53. The method according to claim 35, wherein the object comprises at least one biological cell, cell group, cell constituent or synthetic particle.

54. The method according to claim 53, wherein a distinction is made between normal and altered cells or between normal cells having different physiological properties as a function of the detected dielectric, geometric and/or optical properties.

55. The method according to claim 53, wherein stem cells are identified as a function of the detected dielectric, geometric and/or optical properties.

56. The method according to claim 53, wherein the dielectric, geometric or optical properties of the cell are detected as a function of at least one of the following parameters:

frequency of the positioning field,

frequency of the deformation field,

voltage of the positioning field,

voltage of the deformation field,

temperature of the suspension or treatment fluids,

material composition of the suspension or treatment fluids,

duration of the individual deformation, and

duration of a number of deformations.

57. The method according to claim 53, wherein a measurement of cell pairs or cell aggregates and/or a separation of cell pairs takes place.

58. The method according to claim 57, wherein the cell pairs or cell aggregates are brought together in the positioning field.

59. A measuring apparatus for analyzing at least one object, said measuring apparatus comprising:

a fluidic microsystem having a compartment containing at least one electrode arrangement;

a detector device adapted to measure electric, geometric and/or optical properties of the object; and

a field forming device comprising at least one high-frequency generator, wherein the field forming device can be switched between an operating state in which a high-frequency positioning field is generated in the compartment by the at least one electrode arrangement and an operating state in which a deformation field is generated in an analysis area by the at least one electrode arrangement.

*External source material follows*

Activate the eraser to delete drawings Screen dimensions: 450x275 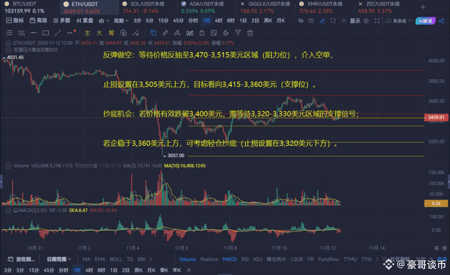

60. The measuring apparatus according to claim 59, wherein the field forming device contains a switching device adapted to switch between the operating states.

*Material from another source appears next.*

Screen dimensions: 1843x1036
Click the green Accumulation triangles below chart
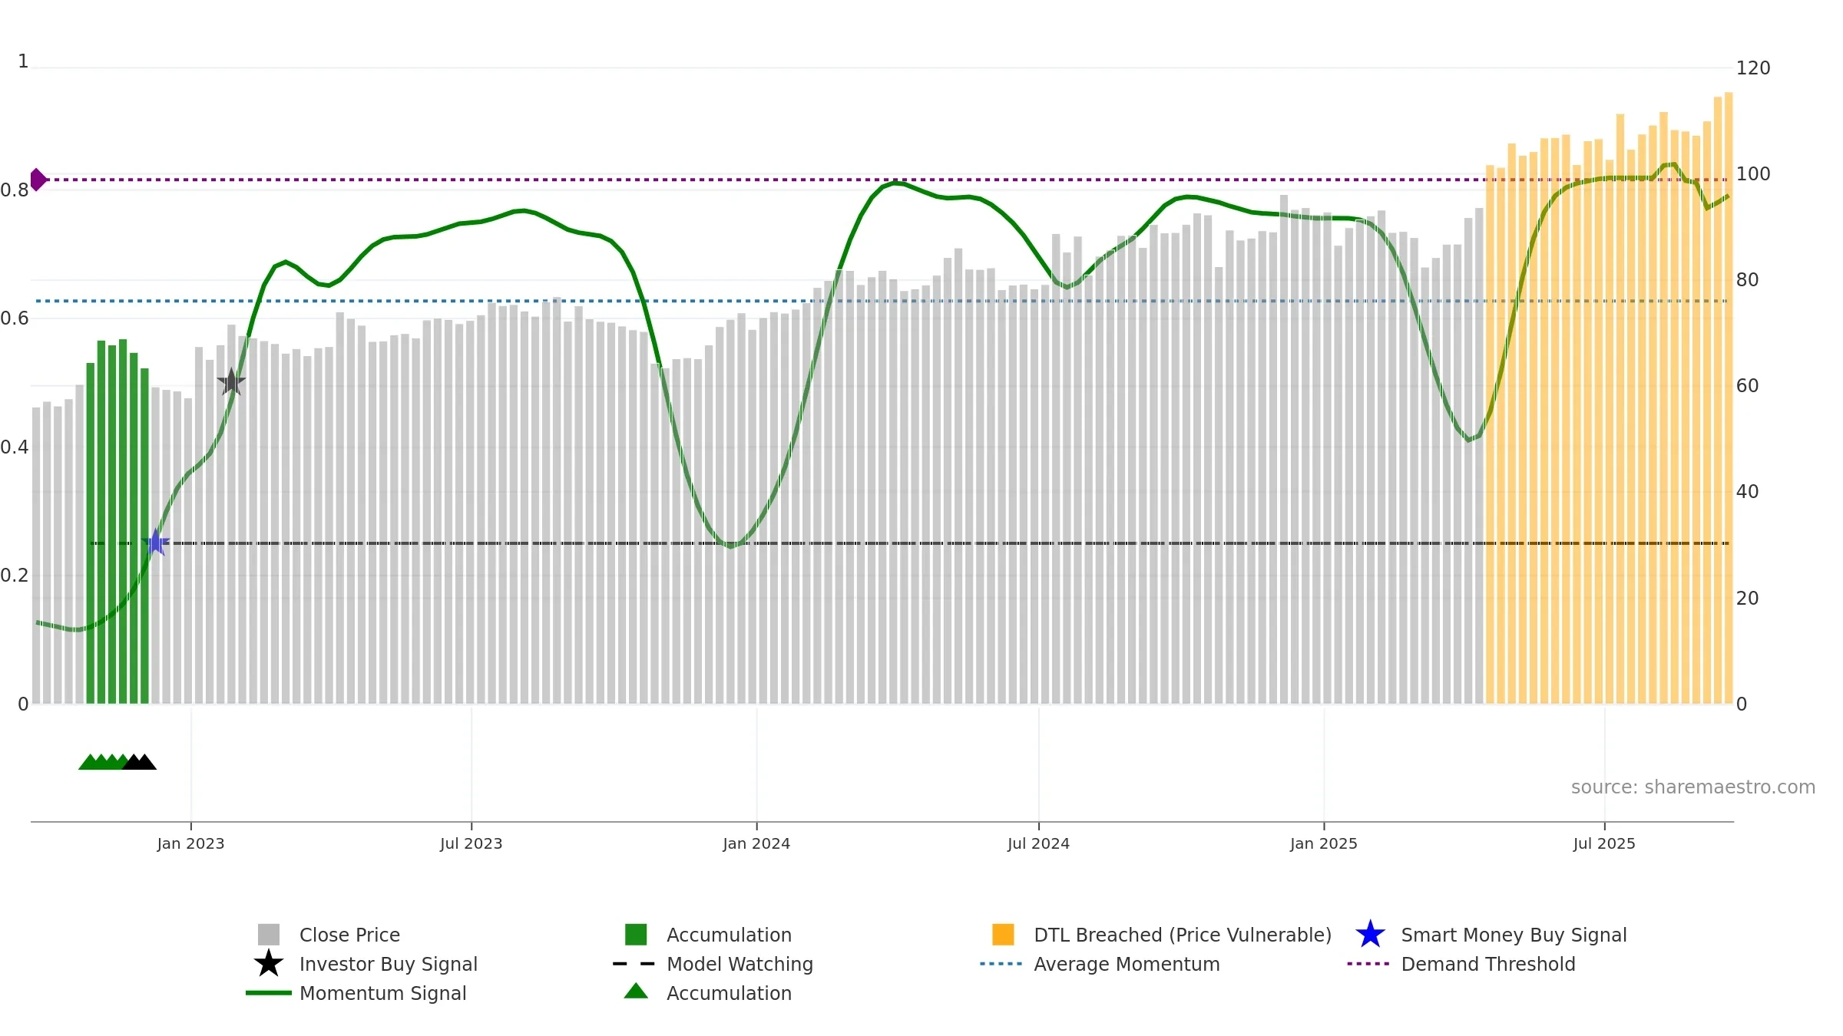pyautogui.click(x=104, y=761)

61. The measuring apparatus according to claim 59, wherein the detector device includes a microscope with a camera.

62. The measuring apparatus according to claim 59, wherein the fluidic microsystem is equipped with a fluidic device for moving at least one of a suspension fluid and a treatment fluid through the analysis area.

63. The measuring apparatus according to claim 59, wherein a control device is provided which is connected to the detector device and the switching device.

64. The measuring apparatus according to claim 63, wherein the control device forms a control loop in which the positioning field and/or the deformation field can be adjusted or changed as a function of a result of the preceding detection.

65. The measuring apparatus according to claim 59, wherein the electrode arrangement comprises electrodes with electrode tips, wherein the electrode tips of neighboring electrodes have boundaries running parallel at least in some sections.

66. The measuring apparatus according to claim 65, wherein the boundaries are oriented parallel or perpendicular to a longitudinal direction of the compartment of the fluidic micro system.

67. The measuring apparatus according to claim 59, wherein the positioning field and the deformation field are switched on at the same time in the second operating state.

68. A method of analyzing biological cells, said method comprising using a fluidic microsystem with a high-frequency field cage to analyze at least one of deformation and relaxation properties of the biological cells.